WHISTLEBLOWER CLAIMS

In the first published decision of 2021 that meets our criteria for reporting, we are confronted with some familiar facts and some new ones.  As the history of the last two decades has made clear, retaliation against whistleblowers by church leadership is often a path to escalating accusations and finally legal consequences possibly out of proportion to the fault of the church.

In Rehfield v Diocese of Joliet, Slip Op. (ILL., 2021), the Plaintiff was a church school principal.  A parent allegedly sent threatening emails to a teacher that resulted in a report to the pastor and eventually law enforcement.  The conduct was admonished but allegedly the parent escalated the communications that led to an arrest warrant.  The principal was allegedly instructed by the church not to alert other parents about the conduct of the errant parent.  However, when the photo of the parent was circulated to alert faculty and staff persons unknown leaked it to news media.  The news media report induced other parents to be upset they were not likewise notified.  The church terminated the employment of the principal but continued to pay her pursuant to her written employment contracts.  The opinion did not indicate a reason for termination from the record before the Court.  The plaintiff sued alleging a retaliatory discharge and violation of the Illinois Whistleblower Act.  The trial court dismissed the case, the intermediate appellate court affirmed and the Supreme Court of Illinois affirmed.  The retaliatory discharge claim was dismissed because the claim was only available to “at will” employees and not contract employees like Plaintiff.  The Whistleblower Act case was dismissed because the claim was held barred by the Ministerial Exception of the Ecclesiastical Abstention Doctrine arising from the First Amendment.  The Illinois Supreme Court relied on Hosanna-Tabor Evangelical Lutheran Church & School v. Equal Employment Opportunity Comm’n, 565 U.S. 171 (2012) and Our Lady of Guadalupe School v. Morrissey-Berru, 591 U.S. ___, 140 S. Ct. 2049 (2020), both reported herein, regarding the analysis of the issue of whether the principal was a ministerial employee.  The Illinois Supreme Court held the principal was a ministerial employee because the evidentiary record below was uncontradicted.

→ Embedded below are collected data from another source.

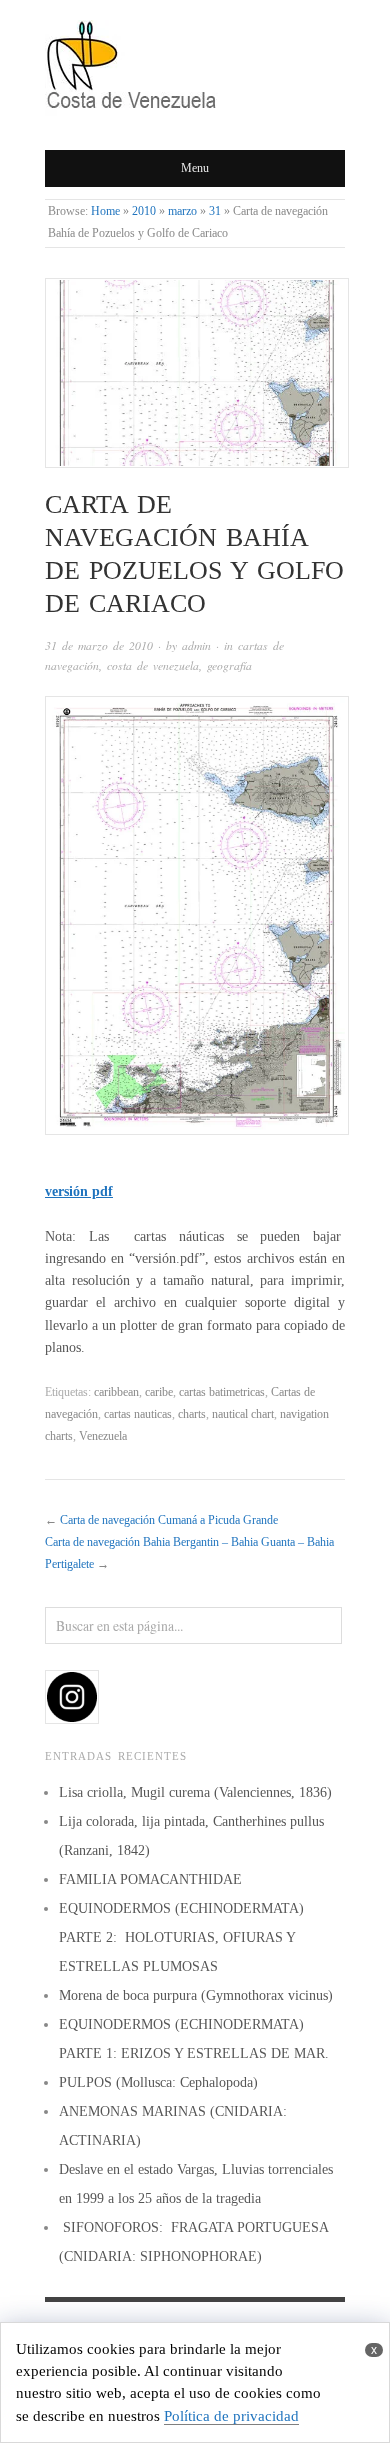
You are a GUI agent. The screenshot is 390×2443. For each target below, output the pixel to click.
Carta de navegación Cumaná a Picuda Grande (169, 1520)
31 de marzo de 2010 (99, 645)
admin (196, 645)
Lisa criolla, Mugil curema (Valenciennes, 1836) (195, 1792)
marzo (182, 211)
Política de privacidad (231, 2416)
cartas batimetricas (222, 1392)
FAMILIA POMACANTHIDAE (150, 1879)
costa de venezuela (153, 665)
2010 (144, 211)
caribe (159, 1392)
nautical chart (243, 1414)
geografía (229, 665)
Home (105, 211)
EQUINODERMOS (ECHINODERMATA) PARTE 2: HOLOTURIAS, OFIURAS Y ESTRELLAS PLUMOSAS (181, 1937)
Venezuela (103, 1436)
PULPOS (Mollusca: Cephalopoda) (158, 2082)
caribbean (116, 1392)
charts (192, 1414)
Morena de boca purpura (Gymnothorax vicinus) (196, 1995)
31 (215, 211)
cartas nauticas (138, 1414)
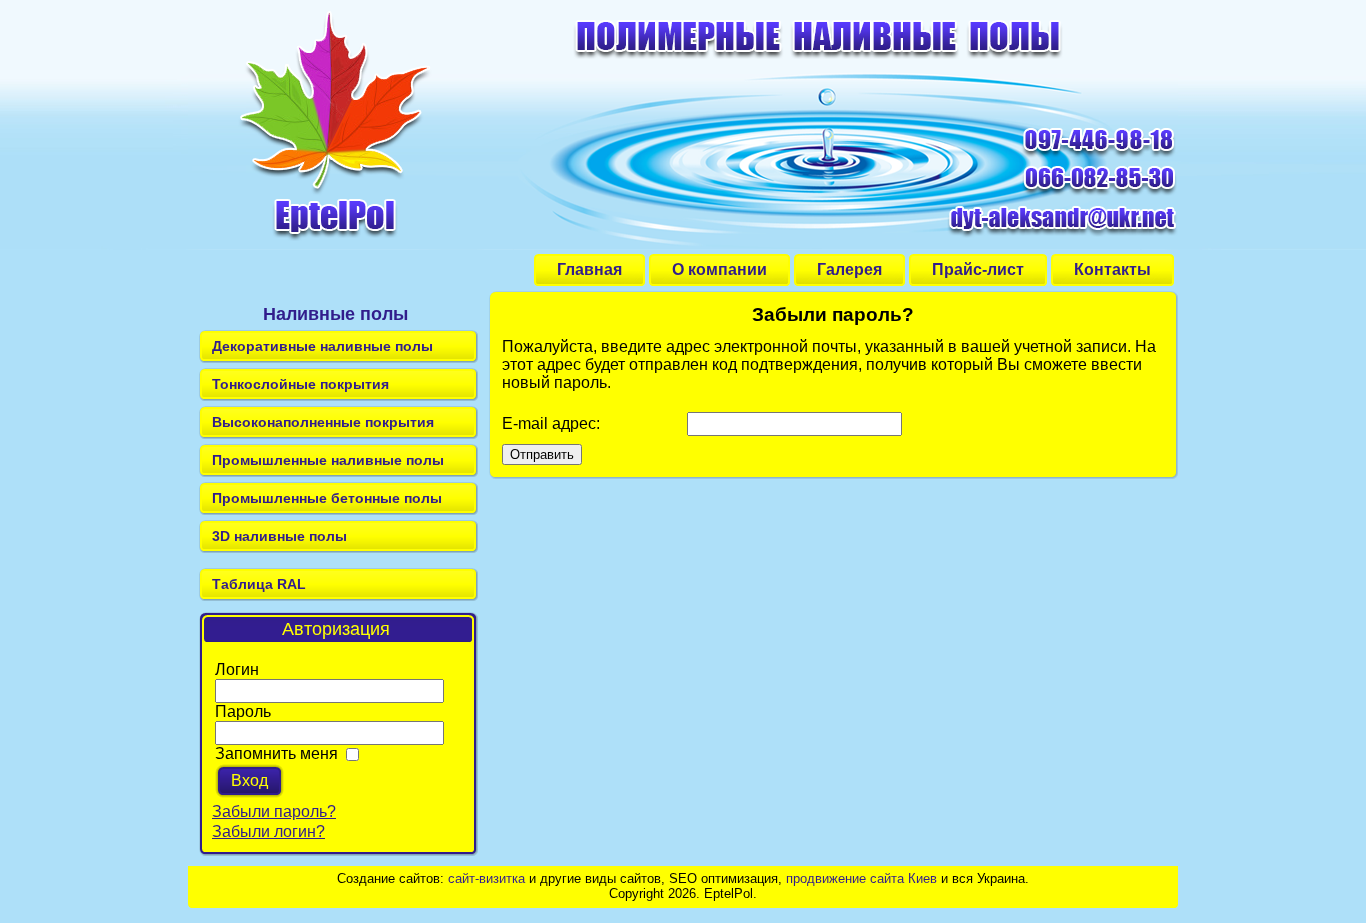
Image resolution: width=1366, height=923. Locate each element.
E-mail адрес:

Because the church reportedly paid out the employment contract of the principal, which may have resulted in full pay for a school year beyond the termination, the monetary damages claim would have been somewhat muted if the claim had been allowed to proceed.  In any event, the more important issue is that whistleblower claims by employees classified as ministerial by the evidence in the case are likely barred.  Certainly, because history has shown that schoolteachers may be held to be ministers, school principals seem more likely to be.  As history has also shown, churches that strike down whistleblowers may face societal condemnation.